Герой выйдет на бой, без тени сомнений, через тысячи «не могу», под улюлюканье и вой, с открытым забралом. Он наполнит смыслом бесцветную жизнь и сорвет покровы с тёмного царства. Бунтарь и вождь, простец и уникум — он выжжет конюшни вместе с навозом и стойлом, а «афинские вечера» превратит в русский пилоксинг по утрам.
— А потом придет домой и сделает математику, — прервал этот поток мечтаний Химик.
— Ээх, — признался Историк, — заносит. Жила-цвела святая Русь и две копейки стоил гусь. А на деле все гораздо хуже.
Николай подошел к двери, приложил ухо к замочной скважине. Тишина — основа многих финансовых состояний. Он тихонько притворил дверь и огляделся. Ряд ламп, освещающих с наступлением темноты дворец был притушен. На весь коридор оставили две, заливавшие тусклым светом лепнину стен и ковровую дорожку неподалеку от себя. Времени — часов двенадцать ночи. Пора.
Николай закрыл дверь и прошел коридор. Постоял, прислушиваясь. Взглянул сверху в темнеющий проем, спустился до второго этажа и направился в зимний сад. Только бы не задеть скульптуры, подставки, чаши, вазы — все это золочено-мраморно-зеленое великолепие. Позже в сад перенесут клетки с канарейками и попугайчиками из гостиной Марии Фёдоровны. Быстрый взгляд в окно: падающий снег, караулка — довольно большая, застекленная будка из дерева с печью для обогрева, — полупуста.
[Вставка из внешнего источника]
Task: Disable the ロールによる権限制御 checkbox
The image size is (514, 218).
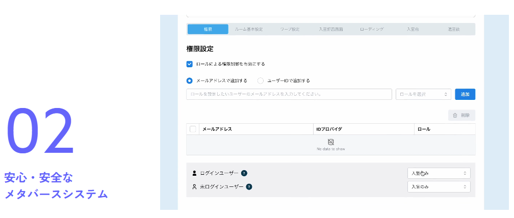Action: (x=190, y=64)
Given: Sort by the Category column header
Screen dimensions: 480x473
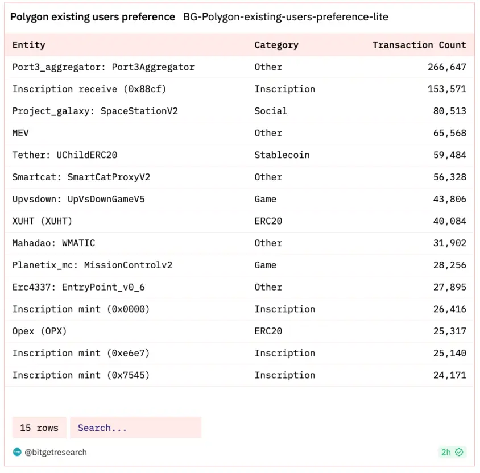Looking at the screenshot, I should point(276,45).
Две фигуры солдат и одна — унтера, судя по сабле на портупее, на лавке, отогреваются, переговариваясь и набивая папиросы.
А пока можно растянуться на ковре у зеркала в проеме между двумя окнами, за поддоном из зарослей лавра, мирта, латания и циклантуса.
— Имеешь орех — имеешь успех, — провозгласил Историк и зажевал первый арахис.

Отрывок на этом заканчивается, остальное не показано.